Ce lundi 16 avril, des dizaines de personnes sont ainsi venues écouter Daoud Chehab, le porte-parole du Jihad islamique, qui prononce quelques mots en hommage aux prisonniers palestiniens tandis qu’autour de lui, une vingtaine de femmes, toutes de blanc vêtues, arborent fièrement les portraits de jeunes femmes pour la plupart emprisonnées depuis plusieurs années.

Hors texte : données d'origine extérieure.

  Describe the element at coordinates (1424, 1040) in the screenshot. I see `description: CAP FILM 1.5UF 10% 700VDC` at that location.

À l’intérieur du bâtiment, où l’ambiance agitée du dehors fait place au calme, une dizaine de femmes discutent tranquillement. Comme Oum Raed Ahmad, beaucoup ont un fils en prison. « Raed a été condamné à une peine de 20 ans de réclusion, il en a déjà purgé 13. » Toute de noir vêtue, la mère de ce jeune homme arrêté en 2006 alors qu’il avait 21 ans sourit d’un air triste : « Depuis que mon fils est emprisonné, je viens ici tous les lundis pour le soutenir. La Croix-Rouge nous aide pour essayer d’obtenir des permis, mais les autorités israéliennes les bloquent. Cela fait deux ans que je n’ai pas pu aller le voir. » À ses pieds, la femme d’une cinquantaine d’années montre la photo de son fils. En tenue militaire, il pose au milieu d’un décor doré. « Il appartenait à une branche armée du Fateh », explique Oum Raed Ahmad, sans vouloir en dire plus.

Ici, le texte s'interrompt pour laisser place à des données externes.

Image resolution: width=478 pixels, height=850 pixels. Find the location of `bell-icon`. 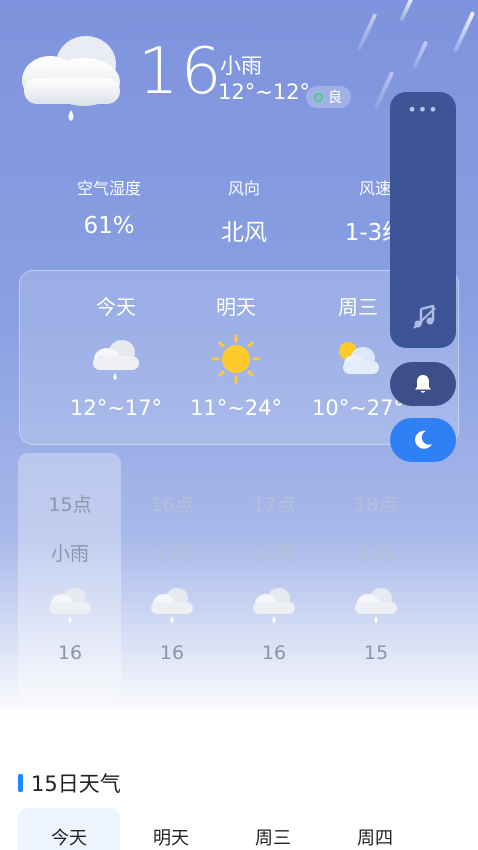

bell-icon is located at coordinates (423, 384).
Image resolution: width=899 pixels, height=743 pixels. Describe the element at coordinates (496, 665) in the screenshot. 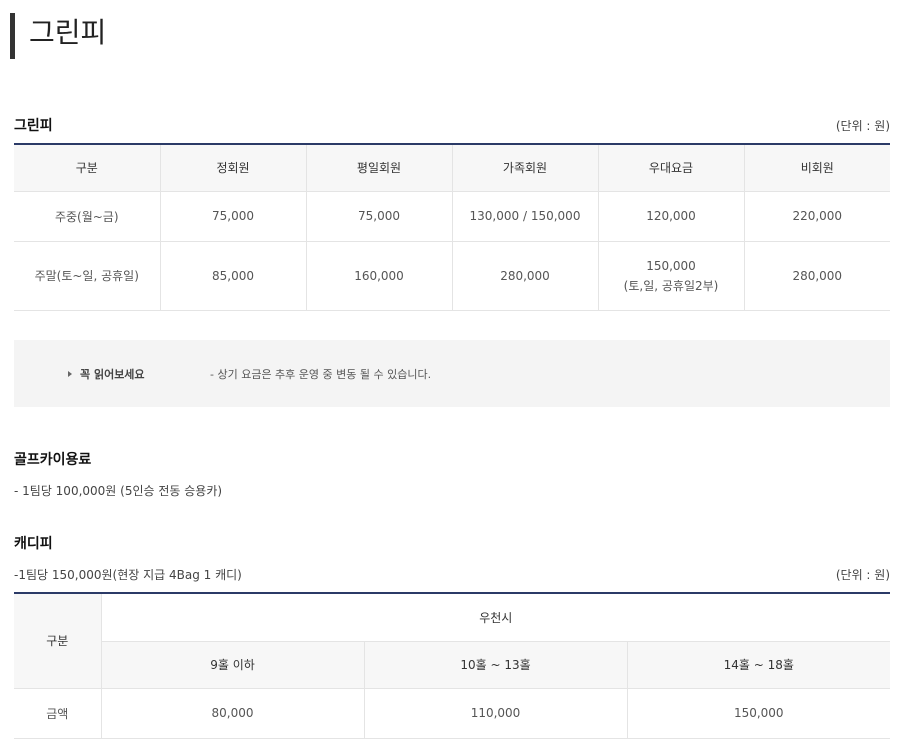

I see `column-header: 10홀 ~ 13홀` at that location.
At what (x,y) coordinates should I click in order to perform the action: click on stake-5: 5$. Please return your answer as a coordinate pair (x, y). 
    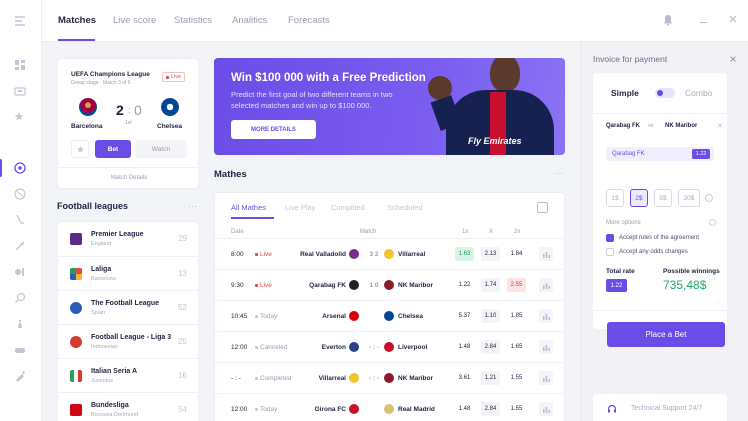
    Looking at the image, I should click on (663, 198).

(Pour mémoire : À Gaza, les prochaines semaines s’annoncent violentes)


La « fuite des spermes »
Dans la famille Zamin, on déplore aussi l’absence d’un fils. Emprisonné pour avoir, selon sa famille, un peu trop « surveillé » les manœuvres des soldats israéliens à la frontière avec Gaza, Tamer Zamin a 22 ans seulement lorsqu’il est condamné à 12 ans de prison. « Mon fils sortira dans six mois. J’ai attendu 11 ans et demi pour le voir libre, mais ces dernières semaines d’attente me semblent les plus difficiles à supporter », raconte sa mère, Jamila. Bien installée sur les matelas du salon familial, elle ne tarit pas d’éloges au sujet de son fils : « En prison, Tamer a passé un diplôme en histoire, mais aussi en médias et journalisme. Il a même appris l’hébreu ! » Soudain, un petit garçon entre en courant dans la pièce avant de venir se blottir contre sa grand-mère. « C’est Hassan, le fils de Tamer ! Il a 4 ans et demi… Les Israéliens l’ont mis en prison mais ils ne l’ont pas empêché d’avoir un fils ! » explique Jamila Zamin d’un air entendu. Car comme d’autres enfants gazaouis, le petit garçon est en effet né grâce à ce que tout le monde ici appelle « la fuite des spermes » : pour avoir un enfant, certaines familles réussissent à faire sortir de prison un peu de semence des pères, avant de les envoyer à une clinique spécialisée de Gaza où les femmes sont inséminées artificiellement. S’il a fallu du temps pour convaincre la famille du bien-fondé de la démarche, Jamila ne regrette en rien la décision qu’elle a prise cinq ans plus tôt avec sa belle-fille. « Mon fils et sa femme n’ont pas eu à attendre que Tamer sorte de prison pour avoir leur premier enfant. »

Trois semaines après le début de la Marche du retour entamée le 30 mars, la nouvelle manifestation prévue vendredi 20 avril à Gaza sera elle aussi marquée par le soutien aux milliers de prisonniers palestiniens dans les prisons israéliennes, parmi lesquels on compte plus de 300 Gazaouis.